- Instructions for the task: Every line below between the line holding "Viewport: 768px width, 669px height." and the line holding "Click the From date input field", inclusive, should be repeated exactly, and all other lines omitted.

- Raw data:
*** Block opens ***

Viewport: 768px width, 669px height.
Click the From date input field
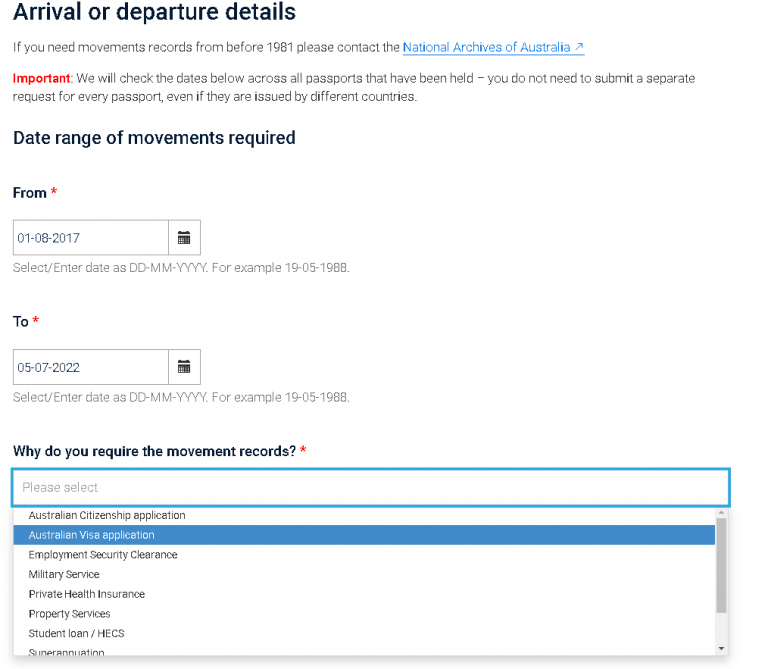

*** Block closes ***
*** Block opens ***

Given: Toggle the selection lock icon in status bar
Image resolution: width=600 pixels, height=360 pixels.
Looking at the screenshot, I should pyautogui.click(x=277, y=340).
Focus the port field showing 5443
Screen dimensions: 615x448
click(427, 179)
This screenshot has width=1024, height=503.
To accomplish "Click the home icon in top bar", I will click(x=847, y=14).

*** Block closes ***

- The answer:
Viewport: 768px width, 669px height.
Click the From date input field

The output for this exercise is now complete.